If you walk into Black Sheep, the Charlotte, North Carolina, independent retailer of skateboards, accessories and hard-to-find sneakers, it’s hard to tell the sales staff from the customers. The shop has more the appearance of a clubby meeting place and hangout for the skateboard crowd than any notion of a traditional retailer.
For Black Sheep founder, Josh Frazier, 41, the feel and mood of the shop is precisely what he set out to create. Frazier, a passionate skateboarder since he was 12, opened Black Sheep more than 10 years ago with the goal of creating a comfortable and inviting space for Charlotte’s developing, but dispersed, skate-culture scene.
He’s found success with an unconventional business model that’s looked to word of mouth and social media buzz to create a destination for skate culture. It’s been a proven approach in reaching a coveted young demographic with disposable income.

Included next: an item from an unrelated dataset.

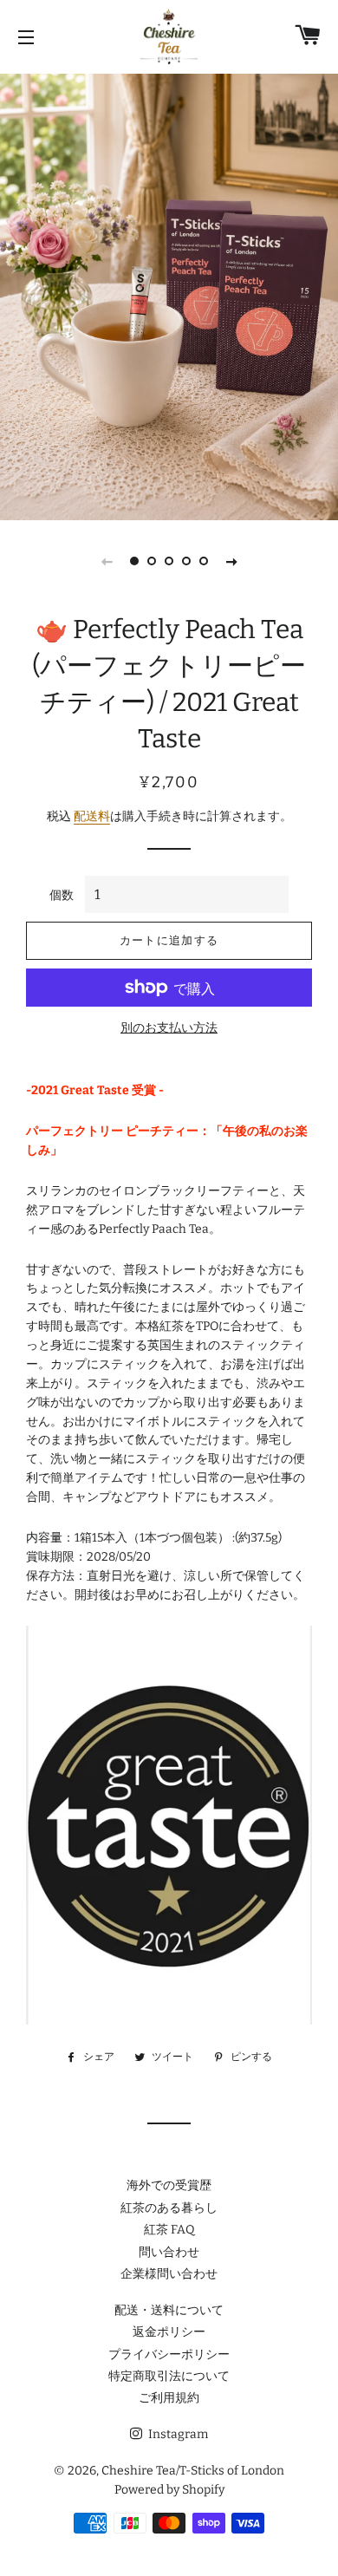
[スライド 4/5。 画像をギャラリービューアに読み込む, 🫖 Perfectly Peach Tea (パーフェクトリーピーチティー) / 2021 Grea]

“Back in 2003, I had a conversation with a buddy of mine,” Frazier said. “Charlotte didn’t have an authentic shop, owned by a skateboarder, who understood the culture. We decided to be that place. It never crossed my mind I’d be able to make a living doing this.”
Frazier has an undergraduate degree from Clemson in international business and an MBA from Wake Forest. He worked in marketing at John Deere for four years, leaving with hopes of riding the late ’90s Internet boom to lend support to a biotech startup. Ultimately, Frazier lost his job in a layoff and financed the opening of Black Sheep with his unemployment checks and little else.
“The shop was tiny,” said Frazier, referring to Black Sheep’s initial location, not far from the current space. “I never sought outside financing or looked to spend a lot of money on up-fitting. I always thought growth would come organically, through word of mouth and a more direct appeal with stickers, social media and events.”
Though he had no retail experience, Frazier possessed an intimate knowledge of the skateboard culture, fashion and music. Even the Black Sheep name pays homage to celebrating the creative individuality of skateboarding and the desire to stand out and be different.
Frazier promoted the shop by creating custom-designed apparel, passing out free stickers and holding informal art shows and after-hours music events at his shop. The shop became known as a place to meet friends, talk skateboarding and check out the latest gear. His Facebook and social media presence grew.
Expansion to a nearby space two years later, where his footprint more than doubled, was all self-financed.
His revenue stream is 50 percent footwear, 25 percent apparel and 25 percent skateboards and accessories. A large portion of his apparel is in-house designed gear for which he contracts with local printers to produce.
Creating a third space
Tobe Holmes is director of Historic South End for Center City Partners, a Charlotte neighborhood- and community-development group. “With Black Sheep,” Holmes said, “Josh has effectively created a popular third space, a destination, beyond home or work, where people want to be. He’s done a phenomenal job of creating community and a place for the skate culture by providing more than just his shop but also activities to get involved and participate in.”
Frazier annually takes the lead in organizing Go Skateboarding Day, an event established by the International Association of Skateboarding Companies to promote skateboarding.
He’s worked hard over the years to combat negative stereotypes some hold about skateboarders and has provided outlets away from private property where enthusiasts can safely and legally enjoy their pursuits. This year’s local Go Skateboarding Day celebration was held in June at the parking lot of the All American Pub.
For the event, Black Sheep coordinated efforts to construct ramps and jumps to replicate favorite skating spots in Charlotte that are otherwise off limits and held a competition. Skaters got their boards tuned and received repairs across the street at the shop.
Holmes noted that Center City Partners provided Black Sheep a micro-grant to support this community-building event.
“These small grants, typically less than $500, support bringing people into the area that might not otherwise come, and are likely to return,” Holmes said. “South End definitely benefits from this type of activity.”
Bryant Park skate plaza
As one of the most visible faces for the region’s burgeoning skate community, Frazier has actively lobbied Mecklenburg County Park and Recreation for safe and legal skateboarding venues.
The department is exploring a test pilot for a skate plaza in Charlotte’s Bryant Park. A May 2013 master planning document prepared by the department shows a proposal that includes a skate plaza, and Frazier continues to lobby and build support through social media.
Jim Garges, director of Mecklenburg County Park and Recreation, has experienced Frazier’s passion and commitment to the project firsthand.
“Josh is absolutely a terrific champion for the project,” Garges said. “He’s very committed to making it happen and I’ve enjoyed getting to know him and learn more about the skate community. Skateboarding is a great form of recreation and this project has a great deal of potential.”
As for future growth, Frazier is looking primarily online to expand Black Sheep’s reach. For now he’s enjoying a well-earned, strong following of loyal customers and the respect of his community neighbors.
He even squeezes in time for a ride up a half-pipe or two.